REQUIREMENT: Word for word, restate the lines from the start of the data below through the line containing "Given: Bookmark this page with the star icon".

***** DATA PROVIDED

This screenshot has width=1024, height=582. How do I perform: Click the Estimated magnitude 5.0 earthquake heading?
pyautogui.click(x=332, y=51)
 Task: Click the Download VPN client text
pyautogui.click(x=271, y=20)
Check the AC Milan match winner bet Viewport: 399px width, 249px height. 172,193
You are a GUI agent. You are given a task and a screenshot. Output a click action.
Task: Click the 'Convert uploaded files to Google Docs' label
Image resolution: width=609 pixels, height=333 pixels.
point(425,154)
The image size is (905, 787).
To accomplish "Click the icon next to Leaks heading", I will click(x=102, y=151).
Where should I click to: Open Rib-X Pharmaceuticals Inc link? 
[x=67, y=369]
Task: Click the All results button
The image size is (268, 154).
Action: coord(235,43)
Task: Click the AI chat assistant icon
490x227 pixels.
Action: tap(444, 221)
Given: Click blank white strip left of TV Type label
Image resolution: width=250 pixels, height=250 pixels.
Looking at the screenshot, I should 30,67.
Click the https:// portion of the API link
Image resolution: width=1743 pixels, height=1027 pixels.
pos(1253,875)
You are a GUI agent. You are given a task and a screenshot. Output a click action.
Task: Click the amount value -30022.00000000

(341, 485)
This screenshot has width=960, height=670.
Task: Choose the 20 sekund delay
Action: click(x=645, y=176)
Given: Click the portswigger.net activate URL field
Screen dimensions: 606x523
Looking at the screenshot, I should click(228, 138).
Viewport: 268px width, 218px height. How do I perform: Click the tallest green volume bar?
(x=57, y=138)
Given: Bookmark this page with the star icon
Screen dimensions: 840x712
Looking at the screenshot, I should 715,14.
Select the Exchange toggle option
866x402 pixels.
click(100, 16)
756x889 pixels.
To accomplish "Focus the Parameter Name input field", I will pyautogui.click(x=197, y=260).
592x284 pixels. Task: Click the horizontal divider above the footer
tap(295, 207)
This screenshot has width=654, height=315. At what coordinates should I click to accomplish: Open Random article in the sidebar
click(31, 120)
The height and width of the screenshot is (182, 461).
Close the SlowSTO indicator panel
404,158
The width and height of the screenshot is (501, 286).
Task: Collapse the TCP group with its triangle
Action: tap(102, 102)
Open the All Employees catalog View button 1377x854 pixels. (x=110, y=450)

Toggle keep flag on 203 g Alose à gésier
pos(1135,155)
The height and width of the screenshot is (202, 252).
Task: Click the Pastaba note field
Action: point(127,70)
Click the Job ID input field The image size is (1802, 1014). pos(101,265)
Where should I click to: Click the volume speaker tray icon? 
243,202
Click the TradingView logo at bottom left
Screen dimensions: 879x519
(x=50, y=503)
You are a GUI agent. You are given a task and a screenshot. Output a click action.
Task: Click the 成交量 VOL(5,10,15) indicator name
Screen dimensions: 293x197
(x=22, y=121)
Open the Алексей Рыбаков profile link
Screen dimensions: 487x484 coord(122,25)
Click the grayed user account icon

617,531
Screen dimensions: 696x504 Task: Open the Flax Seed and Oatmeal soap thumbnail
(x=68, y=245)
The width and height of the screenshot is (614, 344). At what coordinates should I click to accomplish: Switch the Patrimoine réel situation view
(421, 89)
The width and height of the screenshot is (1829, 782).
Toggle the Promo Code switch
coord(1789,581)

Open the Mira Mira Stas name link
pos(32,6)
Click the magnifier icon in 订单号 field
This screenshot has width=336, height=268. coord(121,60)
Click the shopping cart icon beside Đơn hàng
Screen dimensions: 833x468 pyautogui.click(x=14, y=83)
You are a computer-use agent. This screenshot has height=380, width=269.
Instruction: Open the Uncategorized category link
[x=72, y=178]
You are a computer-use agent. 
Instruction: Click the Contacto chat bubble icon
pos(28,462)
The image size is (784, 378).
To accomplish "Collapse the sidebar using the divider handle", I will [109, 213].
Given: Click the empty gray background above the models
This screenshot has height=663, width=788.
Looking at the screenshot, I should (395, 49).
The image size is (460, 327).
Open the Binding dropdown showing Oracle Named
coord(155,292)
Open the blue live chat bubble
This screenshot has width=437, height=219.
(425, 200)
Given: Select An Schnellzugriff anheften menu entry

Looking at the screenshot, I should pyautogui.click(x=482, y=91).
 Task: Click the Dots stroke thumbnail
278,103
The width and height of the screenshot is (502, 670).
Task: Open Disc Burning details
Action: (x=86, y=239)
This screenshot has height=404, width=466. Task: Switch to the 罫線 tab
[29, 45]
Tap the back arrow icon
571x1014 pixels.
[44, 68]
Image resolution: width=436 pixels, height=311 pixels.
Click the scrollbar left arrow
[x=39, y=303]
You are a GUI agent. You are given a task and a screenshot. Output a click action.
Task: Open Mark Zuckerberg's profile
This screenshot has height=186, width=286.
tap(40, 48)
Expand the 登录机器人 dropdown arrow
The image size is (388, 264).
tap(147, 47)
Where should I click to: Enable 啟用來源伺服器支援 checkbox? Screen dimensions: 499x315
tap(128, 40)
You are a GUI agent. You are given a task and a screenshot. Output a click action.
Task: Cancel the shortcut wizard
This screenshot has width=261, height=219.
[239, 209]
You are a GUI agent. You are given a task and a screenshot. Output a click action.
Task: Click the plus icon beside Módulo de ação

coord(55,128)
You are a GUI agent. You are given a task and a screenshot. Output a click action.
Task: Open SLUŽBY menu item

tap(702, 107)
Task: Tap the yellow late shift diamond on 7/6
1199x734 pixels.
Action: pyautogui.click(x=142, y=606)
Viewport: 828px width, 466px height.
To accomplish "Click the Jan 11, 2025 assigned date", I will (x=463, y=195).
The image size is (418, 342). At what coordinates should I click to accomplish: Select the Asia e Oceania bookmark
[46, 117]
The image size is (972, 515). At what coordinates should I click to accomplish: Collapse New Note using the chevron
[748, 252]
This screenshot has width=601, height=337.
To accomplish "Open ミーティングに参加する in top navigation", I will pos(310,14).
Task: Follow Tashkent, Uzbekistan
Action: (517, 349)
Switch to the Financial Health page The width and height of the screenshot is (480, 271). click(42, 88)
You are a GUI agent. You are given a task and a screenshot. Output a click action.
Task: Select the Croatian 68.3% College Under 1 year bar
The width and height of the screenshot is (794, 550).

**********

PROBLEM SOLUTION:
This screenshot has width=1024, height=582. How do I perform: Click the Estimated magnitude 5.0 earthquake heading?
pyautogui.click(x=332, y=51)
 Task: Click the Download VPN client text
pyautogui.click(x=271, y=20)
Check the AC Milan match winner bet Viewport: 399px width, 249px height. 172,193
You are a GUI agent. You are given a task and a screenshot. Output a click action.
Task: Click the 'Convert uploaded files to Google Docs' label
Image resolution: width=609 pixels, height=333 pixels.
point(425,154)
The image size is (905, 787).
To accomplish "Click the icon next to Leaks heading", I will click(x=102, y=151).
Where should I click to: Open Rib-X Pharmaceuticals Inc link? 
[x=67, y=369]
Task: Click the All results button
The image size is (268, 154).
Action: coord(235,43)
Task: Click the AI chat assistant icon
490x227 pixels.
Action: tap(444, 221)
Given: Click blank white strip left of TV Type label
Image resolution: width=250 pixels, height=250 pixels.
Looking at the screenshot, I should 30,67.
Click the https:// portion of the API link
Image resolution: width=1743 pixels, height=1027 pixels.
pos(1253,875)
You are a GUI agent. You are given a task and a screenshot. Output a click action.
Task: Click the amount value -30022.00000000

(341, 485)
This screenshot has width=960, height=670.
Task: Choose the 20 sekund delay
Action: click(x=645, y=176)
Given: Click the portswigger.net activate URL field
Screen dimensions: 606x523
Looking at the screenshot, I should click(228, 138).
Viewport: 268px width, 218px height. How do I perform: Click the tallest green volume bar?
(x=57, y=138)
Given: Bookmark this page with the star icon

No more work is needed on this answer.